Under a beautiful sunny sky, the afternoon dedication ceremony was a testament to the unswerving determination by the Métis to bring recognition and justice to their brave women and men who joined the battle to preserve world peace and the liberation of occupied nations and peoples.
The legacy of the ill treatment received by returning WWI and WWII veterans is well known to their families and communities prompting the dedicated efforts of leaders like Cecile to ensure that their memories and sacrifices are not forgotten.
Joining the ceremony was Métis Nation President Clément Chartier, MNS Vice-President Gerald Morin, along with MNS Regional Directors Lela Arnold and Lennard Morin, who is the MNS Minister responsible for Veterans.
“This is a tremendous day for the families of the 16 Métis veterans being honoured today, as well as the Métis Nation as a whole, and is a strong testament to the tremendous efforts and determination by Cecile and her community to make this significant achievement a reality” stated President Chartier.

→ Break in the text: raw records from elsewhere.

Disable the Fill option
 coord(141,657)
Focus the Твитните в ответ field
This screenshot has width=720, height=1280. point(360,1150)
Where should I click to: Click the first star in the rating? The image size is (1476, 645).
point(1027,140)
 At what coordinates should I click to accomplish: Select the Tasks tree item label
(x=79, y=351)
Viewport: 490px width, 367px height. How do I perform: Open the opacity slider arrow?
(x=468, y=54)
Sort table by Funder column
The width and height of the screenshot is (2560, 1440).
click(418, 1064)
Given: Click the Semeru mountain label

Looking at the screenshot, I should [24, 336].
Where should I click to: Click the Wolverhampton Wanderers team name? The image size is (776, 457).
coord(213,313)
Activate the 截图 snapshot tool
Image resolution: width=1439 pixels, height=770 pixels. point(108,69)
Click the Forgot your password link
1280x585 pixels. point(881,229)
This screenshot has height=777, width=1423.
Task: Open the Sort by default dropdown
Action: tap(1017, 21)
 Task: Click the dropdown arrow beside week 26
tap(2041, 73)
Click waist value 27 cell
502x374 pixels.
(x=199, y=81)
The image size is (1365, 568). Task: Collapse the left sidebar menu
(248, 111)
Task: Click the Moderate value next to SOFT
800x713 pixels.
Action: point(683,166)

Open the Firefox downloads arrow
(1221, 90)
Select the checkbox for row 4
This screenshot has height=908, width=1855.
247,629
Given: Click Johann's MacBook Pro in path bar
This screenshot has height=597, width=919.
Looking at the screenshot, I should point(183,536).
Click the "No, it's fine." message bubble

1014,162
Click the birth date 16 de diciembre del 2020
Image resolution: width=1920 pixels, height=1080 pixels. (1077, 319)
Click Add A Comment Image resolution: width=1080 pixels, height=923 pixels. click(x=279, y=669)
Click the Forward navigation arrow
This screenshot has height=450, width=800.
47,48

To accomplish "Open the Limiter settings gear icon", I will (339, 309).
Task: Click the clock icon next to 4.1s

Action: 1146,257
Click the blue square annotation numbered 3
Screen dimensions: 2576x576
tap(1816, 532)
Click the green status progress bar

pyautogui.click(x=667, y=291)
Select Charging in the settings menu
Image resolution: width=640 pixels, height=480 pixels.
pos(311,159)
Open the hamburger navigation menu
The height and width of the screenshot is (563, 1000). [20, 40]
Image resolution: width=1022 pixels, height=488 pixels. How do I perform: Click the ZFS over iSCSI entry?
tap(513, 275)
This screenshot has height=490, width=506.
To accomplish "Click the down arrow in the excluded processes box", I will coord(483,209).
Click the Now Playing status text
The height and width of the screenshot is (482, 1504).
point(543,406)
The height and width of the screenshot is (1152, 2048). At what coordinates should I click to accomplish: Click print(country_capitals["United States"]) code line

In speaking to the importance of the monument to the community, President Blanke stated:
“This project was long overdue in remembering our Métis Veterans who grew up around Lac Pelleiter and Valley. They enlisted freely to fight for Canada but when the wars were over they were discriminated by our Government with no help to re-establish themselves in society in education, land, etc. They all moved on to different places and never coming back to their homeland because there was nothing left in the Lac Pelletier Valley, all the families had left in poverty.
This monument names 16 Veterans that came from the Lac Pelletier Valley for WWI, WWII and the Korean War. The Veterans died in all parts of Western Canada, B.C., Alberta and Saskatchewan. Only one is buried at Lac Pelletier cemetery. The plaques inscribe each one of them, its like they are coming home where they belong and never to be forgotten.
The community will learn of how important our Métis Veterans are who helped save our country by visiting the monument and how many did their job by serving in the wars.
It’s like a hidden war history that’s never been told.”
During her presentation, President Blanke told many stirring stories she heard from the veterans when she was a little girl, giving the audience a vivid description of the hardships that confronted the returning veterans and the challenges they had to overcome.
The monument is prominently located near the entrance of the Lac Pelletier Provincial Park and will be clearly visible to all visitors who drive in to the park.